**WHAT TO DO**
Render as a JSON list of strings the stretch from the line containing "You are a GUI" through the line containing "click(823, 547)", one string per line with blank lines left out.

**TASK INPUTS**
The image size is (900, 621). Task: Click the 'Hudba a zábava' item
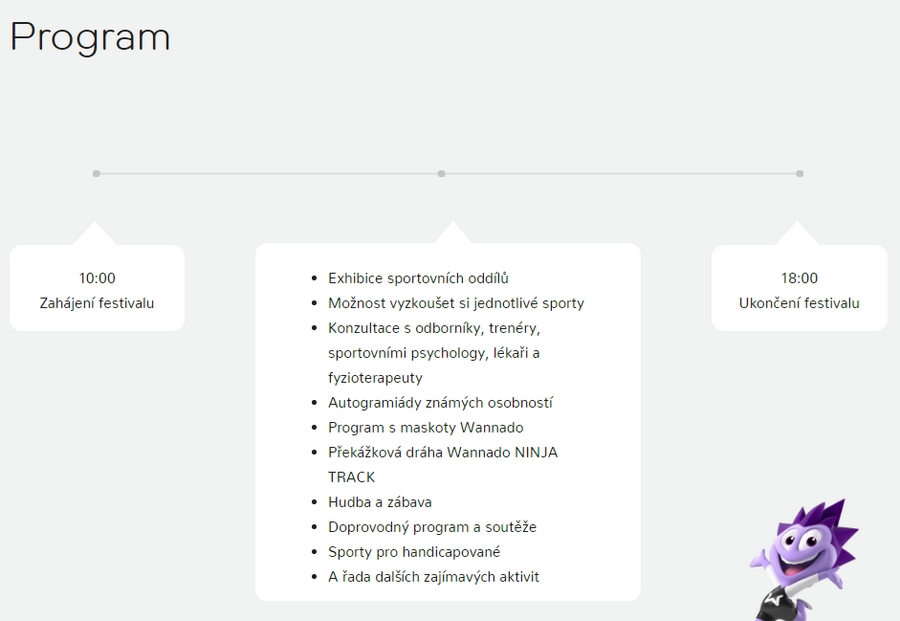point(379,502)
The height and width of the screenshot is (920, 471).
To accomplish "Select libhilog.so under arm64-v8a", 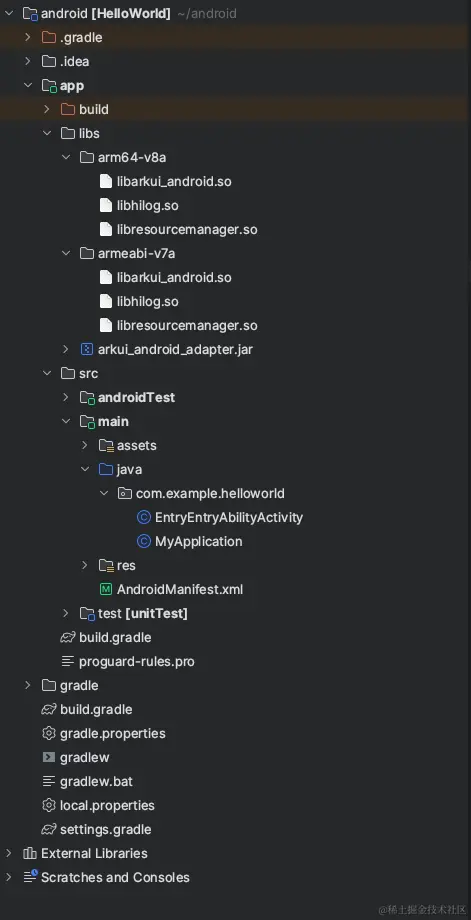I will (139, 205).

* * *

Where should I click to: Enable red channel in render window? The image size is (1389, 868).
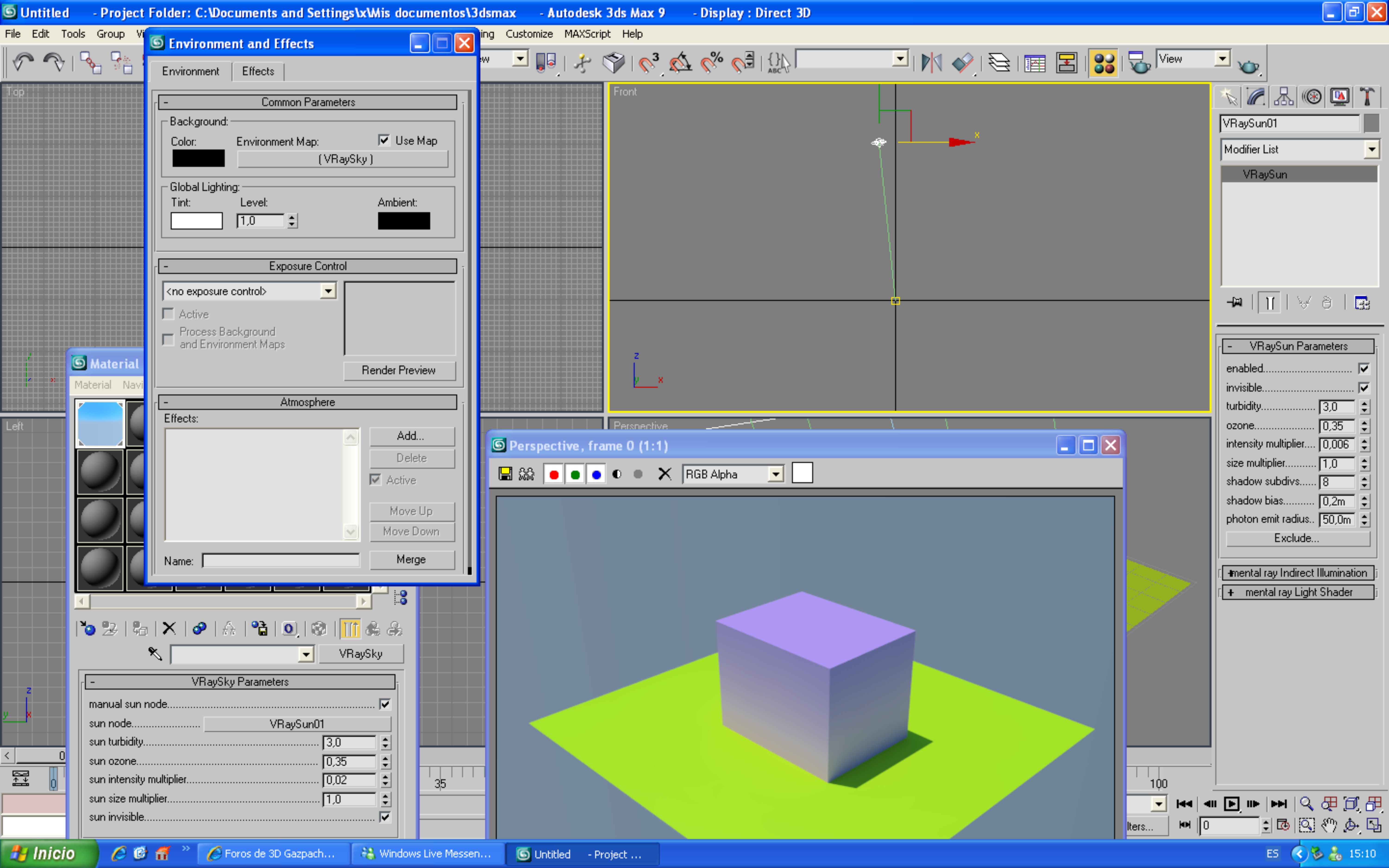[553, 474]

---

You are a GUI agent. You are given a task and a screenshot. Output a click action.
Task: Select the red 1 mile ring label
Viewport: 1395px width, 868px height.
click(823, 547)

**COMPLETED EXERCISE**
[
  "You are a GUI agent. You are given a task and a screenshot. Output a click action.",
  "Task: Select the red 1 mile ring label",
  "Viewport: 1395px width, 868px height.",
  "click(823, 547)"
]